___ Zitierter Abschnitt

Ohrdruf/Jonastal
Das Außenlager Ohrdruf wurde im November 1944 errichtet. Auf Befehl Hitlers sollte im Jonastal ein neues „Führerhauptquartier“ entstehen. Hierfür mussten die Häftlinge in einem Nord- und einem Südlager sowie zwei Sublagern in Espenfeld und Crawinkel beim Ausbau von Stollen arbeiten. Bis Februar 1945 stieg die Belegung auf bis zu 12.459 Häftlinge, überwiegend Juden. Sie waren in Holzbaracken, Zelten, Munitionsbunkern und Stollen untergebracht. Mindestens 2.795 von ihnen kamen ums Leben. Anfang April 1945 trieb die SS die Häftlinge auf Todesmärsche. Teile der Stollenanlage und Fundamentreste sind noch vorhanden. Zudem gibt es vor Ort mehrere Denkmäler und ein Dokuzentrum.
Historische Situation
Bezeichnung
Männer-Außenlager „S III“ (SS-Sonderbauvorhaben III)
Standort
Das Außenlager Ohrdruf bestand zunächst aus dem Nord- und Südlager Ohrdruf, an der Jahreswende 1944/45 kamen Sublager in Espenfeld und Crawinkel hinzu. Zu ihren Arbeitsstätten mussten die Häftlinge teilweise kilometerweit laufen.
Unternehmen
Auf Befehl Hitlers begann der Reichsführer-SS Himmler mit dem Ausbau einer neuen Unterkunft zur gedeckten Führungsstelle der militärischen und politischen Führung des „Dritten Reiches“ („Führerhauptquartier“). Mit der Durchführung wurde SS-Gruppenführer Kammler beauftragt.

______
___ Bereitgestellte Einträge

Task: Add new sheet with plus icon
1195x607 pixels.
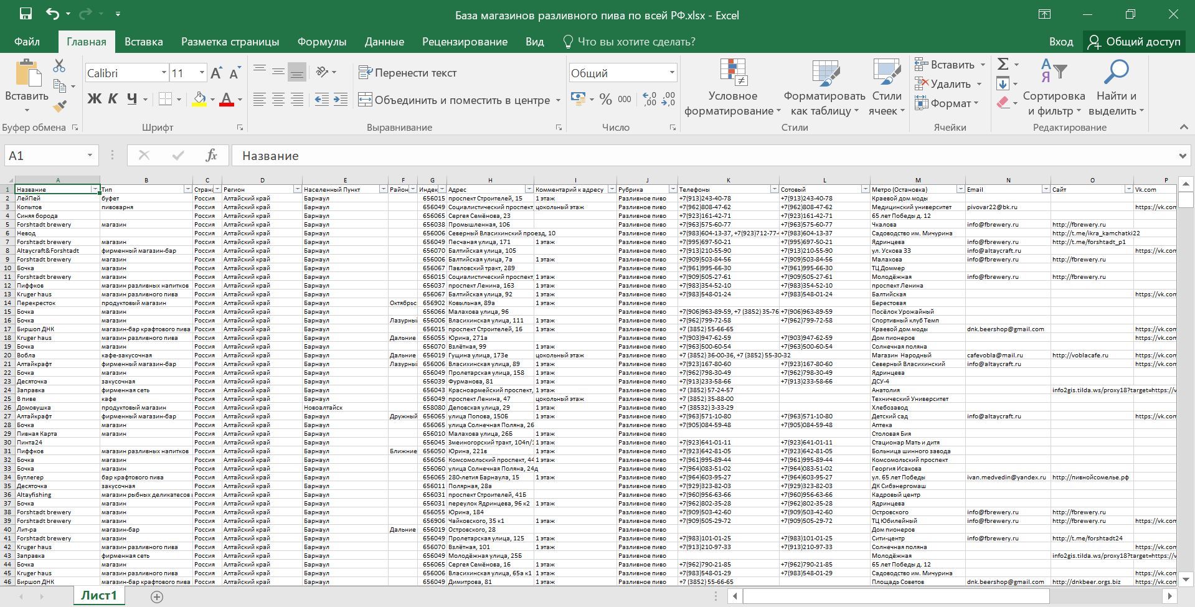Action: tap(157, 597)
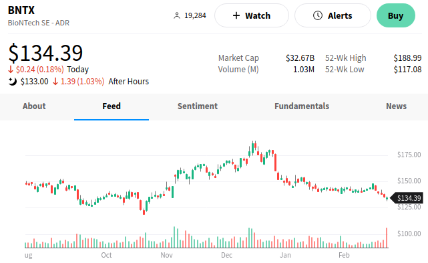Click the $134.39 price tag on chart
The image size is (428, 263).
(407, 198)
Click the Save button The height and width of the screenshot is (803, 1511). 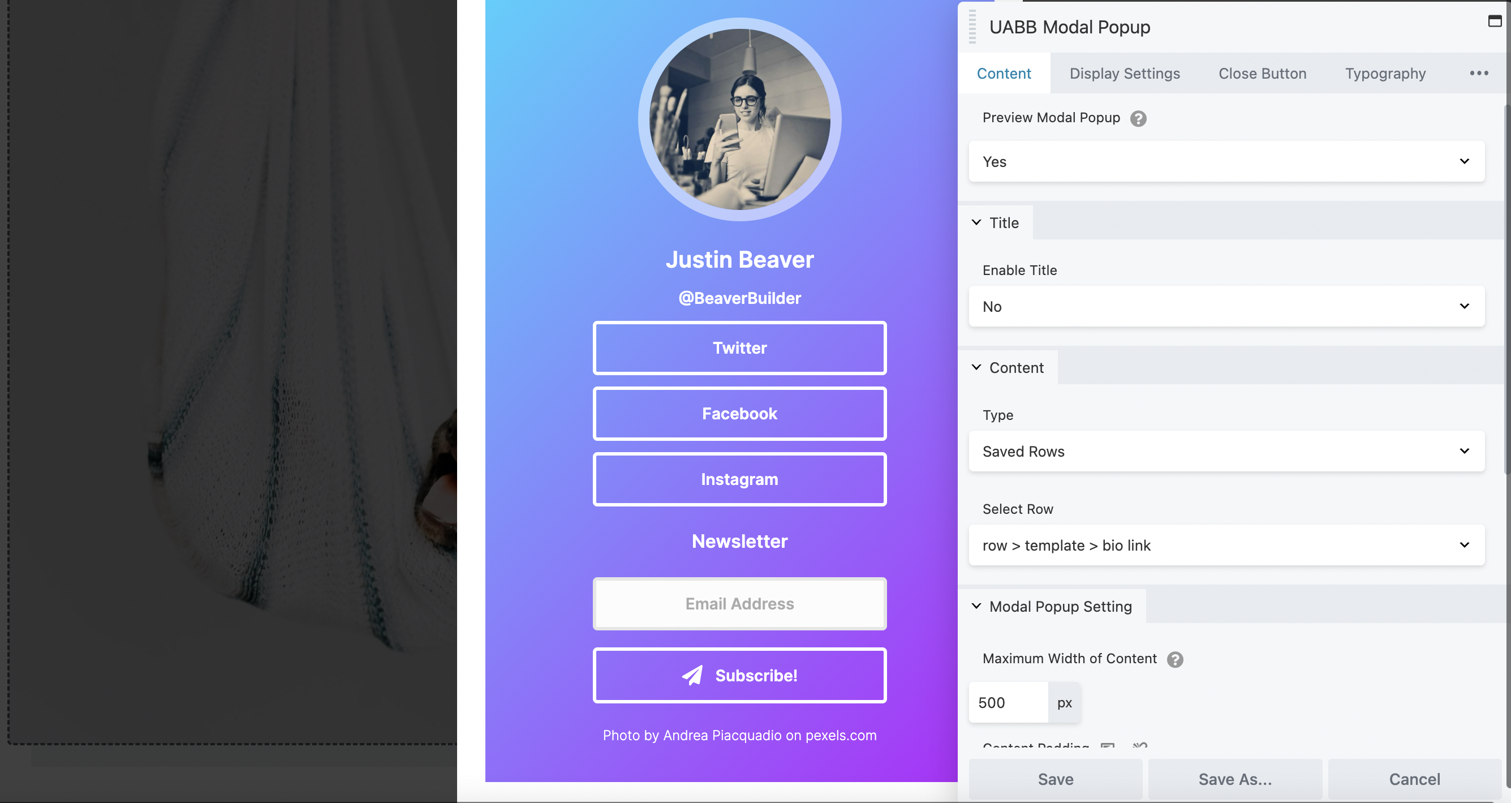coord(1055,779)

______

* **Zu erledigen**
a. Gib aus dem Text über das Außenlager Ohrdruf den Abschnitt von „Historische Situation“ bis „teilweise kilometerweit laufen.“ wortgetreu wieder.
b. Warum mussten die Häftlinge laut dem Text über das Außenlager Ohrdruf beim Ausbau von Stollen arbeiten? Antworte in ein bis drei Sätzen.
c. Wer wurde laut dem Text über das Außenlager Ohrdruf mit der Durchführung des Bauvorhabens beauftragt?

* **Lösungen**
a.
Historische Situation
Bezeichnung
Männer-Außenlager „S III“ (SS-Sonderbauvorhaben III)
Standort
Das Außenlager Ohrdruf bestand zunächst aus dem Nord- und Südlager Ohrdruf, an der Jahreswende 1944/45 kamen Sublager in Espenfeld und Crawinkel hinzu. Zu ihren Arbeitsstätten mussten die Häftlinge teilweise kilometerweit laufen.

b. Auf Befehl Hitlers sollte im Jonastal ein neues „Führerhauptquartier“ entstehen. Dafür mussten die Häftlinge im Nord- und Südlager sowie in den Sublagern Espenfeld und Crawinkel Stollen ausbauen.

c. SS-Gruppenführer Kammler.